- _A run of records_

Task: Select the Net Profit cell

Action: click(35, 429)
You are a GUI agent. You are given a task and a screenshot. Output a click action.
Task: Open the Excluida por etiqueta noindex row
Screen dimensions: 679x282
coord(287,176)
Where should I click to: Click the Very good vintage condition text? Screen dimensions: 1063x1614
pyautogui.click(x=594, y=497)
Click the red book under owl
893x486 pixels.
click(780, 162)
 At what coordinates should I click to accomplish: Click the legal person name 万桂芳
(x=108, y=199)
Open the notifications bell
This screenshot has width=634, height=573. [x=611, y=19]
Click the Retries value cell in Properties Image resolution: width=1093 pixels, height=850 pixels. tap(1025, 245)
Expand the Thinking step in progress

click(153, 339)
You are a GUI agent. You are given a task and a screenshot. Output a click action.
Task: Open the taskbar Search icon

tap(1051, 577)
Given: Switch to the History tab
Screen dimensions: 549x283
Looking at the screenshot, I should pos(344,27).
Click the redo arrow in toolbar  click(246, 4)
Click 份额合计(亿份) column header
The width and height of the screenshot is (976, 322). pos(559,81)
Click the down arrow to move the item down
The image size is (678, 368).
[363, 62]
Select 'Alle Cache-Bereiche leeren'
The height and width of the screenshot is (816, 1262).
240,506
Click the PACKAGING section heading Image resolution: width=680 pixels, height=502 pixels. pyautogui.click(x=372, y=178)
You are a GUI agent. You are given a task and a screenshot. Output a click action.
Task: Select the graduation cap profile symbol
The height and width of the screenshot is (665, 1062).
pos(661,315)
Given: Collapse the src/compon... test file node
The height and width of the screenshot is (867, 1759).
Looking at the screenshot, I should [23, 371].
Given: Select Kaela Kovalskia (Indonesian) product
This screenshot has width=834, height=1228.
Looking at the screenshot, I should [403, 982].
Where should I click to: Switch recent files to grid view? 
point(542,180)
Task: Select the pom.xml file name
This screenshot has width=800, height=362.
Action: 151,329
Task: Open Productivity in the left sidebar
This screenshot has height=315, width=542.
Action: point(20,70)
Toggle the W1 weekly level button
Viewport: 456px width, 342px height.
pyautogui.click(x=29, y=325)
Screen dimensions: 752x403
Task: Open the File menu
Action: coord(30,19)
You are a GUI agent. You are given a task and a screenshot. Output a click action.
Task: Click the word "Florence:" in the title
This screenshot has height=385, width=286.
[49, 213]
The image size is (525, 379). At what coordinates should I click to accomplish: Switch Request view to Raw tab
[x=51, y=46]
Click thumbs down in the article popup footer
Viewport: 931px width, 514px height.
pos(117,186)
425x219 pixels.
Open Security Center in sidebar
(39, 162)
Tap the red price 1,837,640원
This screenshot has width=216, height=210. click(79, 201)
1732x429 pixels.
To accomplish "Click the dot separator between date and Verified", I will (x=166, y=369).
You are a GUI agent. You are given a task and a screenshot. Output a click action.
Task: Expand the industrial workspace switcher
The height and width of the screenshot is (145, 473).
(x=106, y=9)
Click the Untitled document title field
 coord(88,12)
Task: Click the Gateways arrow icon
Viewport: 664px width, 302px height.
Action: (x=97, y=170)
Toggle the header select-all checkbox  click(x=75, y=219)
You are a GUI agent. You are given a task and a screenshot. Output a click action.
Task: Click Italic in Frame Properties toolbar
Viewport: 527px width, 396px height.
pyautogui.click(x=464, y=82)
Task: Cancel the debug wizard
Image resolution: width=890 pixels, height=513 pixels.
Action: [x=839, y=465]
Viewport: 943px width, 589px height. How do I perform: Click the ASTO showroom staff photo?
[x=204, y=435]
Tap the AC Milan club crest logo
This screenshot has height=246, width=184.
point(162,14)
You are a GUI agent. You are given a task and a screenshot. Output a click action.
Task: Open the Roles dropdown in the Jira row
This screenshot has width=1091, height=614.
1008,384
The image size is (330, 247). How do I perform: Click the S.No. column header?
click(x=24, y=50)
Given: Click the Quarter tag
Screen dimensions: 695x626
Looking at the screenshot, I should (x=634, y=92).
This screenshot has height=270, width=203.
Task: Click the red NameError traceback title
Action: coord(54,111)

- _EXERCISE AIM_
Rewrite the material above as a numbered list, skipping the blank lines.

- _TASK RESULT_
1. Task: Select the Net Profit cell
2. Action: click(35, 429)
3. You are a GUI agent. You are given a task and a screenshot. Output a click action.
4. Task: Open the Excluida por etiqueta noindex row
5. Screen dimensions: 679x282
6. coord(287,176)
7. Where should I click to: Click the Very good vintage condition text? Screen dimensions: 1063x1614
8. pyautogui.click(x=594, y=497)
9. Click the red book under owl
10. 893x486 pixels.
11. click(780, 162)
12.  At what coordinates should I click to accomplish: Click the legal person name 万桂芳
13. (x=108, y=199)
14. Open the notifications bell
15. This screenshot has width=634, height=573. [x=611, y=19]
16. Click the Retries value cell in Properties Image resolution: width=1093 pixels, height=850 pixels. tap(1025, 245)
17. Expand the Thinking step in progress
18. click(153, 339)
19. You are a GUI agent. You are given a task and a screenshot. Output a click action.
20. Task: Open the taskbar Search icon
21. tap(1051, 577)
22. Given: Switch to the History tab
23. Screen dimensions: 549x283
24. Looking at the screenshot, I should pos(344,27).
25. Click the redo arrow in toolbar  click(246, 4)
26. Click 份额合计(亿份) column header
27. The width and height of the screenshot is (976, 322). pos(559,81)
28. Click the down arrow to move the item down
29. The image size is (678, 368).
30. [363, 62]
31. Select 'Alle Cache-Bereiche leeren'
32. The height and width of the screenshot is (816, 1262).
33. 240,506
34. Click the PACKAGING section heading Image resolution: width=680 pixels, height=502 pixels. pyautogui.click(x=372, y=178)
35. You are a GUI agent. You are given a task and a screenshot. Output a click action.
36. Task: Select the graduation cap profile symbol
37. The height and width of the screenshot is (665, 1062).
38. pos(661,315)
39. Given: Collapse the src/compon... test file node
40. The height and width of the screenshot is (867, 1759).
41. Looking at the screenshot, I should [23, 371].
42. Given: Select Kaela Kovalskia (Indonesian) product
43. This screenshot has width=834, height=1228.
44. Looking at the screenshot, I should [403, 982].
45. Where should I click to: Switch recent files to grid view? 
46. point(542,180)
47. Task: Select the pom.xml file name
48. This screenshot has width=800, height=362.
49. Action: 151,329
50. Task: Open Productivity in the left sidebar
51. This screenshot has height=315, width=542.
52. Action: point(20,70)
53. Toggle the W1 weekly level button
54. Viewport: 456px width, 342px height.
55. pyautogui.click(x=29, y=325)
56. Screen dimensions: 752x403
57. Task: Open the File menu
58. Action: coord(30,19)
59. You are a GUI agent. You are given a task and a screenshot. Output a click action.
60. Task: Click the word "Florence:" in the title
61. This screenshot has height=385, width=286.
62. [49, 213]
63. The image size is (525, 379). At what coordinates should I click to accomplish: Switch Request view to Raw tab
64. [x=51, y=46]
65. Click thumbs down in the article popup footer
66. Viewport: 931px width, 514px height.
67. pos(117,186)
68. 425x219 pixels.
69. Open Security Center in sidebar
70. (39, 162)
71. Tap the red price 1,837,640원
72. This screenshot has width=216, height=210. click(79, 201)
73. 1732x429 pixels.
74. To accomplish "Click the dot separator between date and Verified", I will (x=166, y=369).
75. You are a GUI agent. You are given a task and a screenshot. Output a click action.
76. Task: Expand the industrial workspace switcher
77. The height and width of the screenshot is (145, 473).
78. (x=106, y=9)
79. Click the Untitled document title field
80.  coord(88,12)
81. Task: Click the Gateways arrow icon
82. Viewport: 664px width, 302px height.
83. Action: (x=97, y=170)
84. Toggle the header select-all checkbox  click(x=75, y=219)
85. You are a GUI agent. You are given a task and a screenshot. Output a click action.
86. Task: Click Italic in Frame Properties toolbar
87. Viewport: 527px width, 396px height.
88. pyautogui.click(x=464, y=82)
89. Task: Cancel the debug wizard
90. Image resolution: width=890 pixels, height=513 pixels.
91. Action: [x=839, y=465]
92. Viewport: 943px width, 589px height. How do I perform: Click the ASTO showroom staff photo?
93. [x=204, y=435]
94. Tap the AC Milan club crest logo
95. This screenshot has height=246, width=184.
96. point(162,14)
97. You are a GUI agent. You are given a task and a screenshot. Output a click action.
98. Task: Open the Roles dropdown in the Jira row
99. This screenshot has width=1091, height=614.
100. 1008,384
101. The image size is (330, 247). How do I perform: Click the S.No. column header?
102. click(x=24, y=50)
103. Given: Click the Quarter tag
104. Screen dimensions: 695x626
105. Looking at the screenshot, I should (x=634, y=92).
106. This screenshot has height=270, width=203.
107. Task: Click the red NameError traceback title
108. Action: coord(54,111)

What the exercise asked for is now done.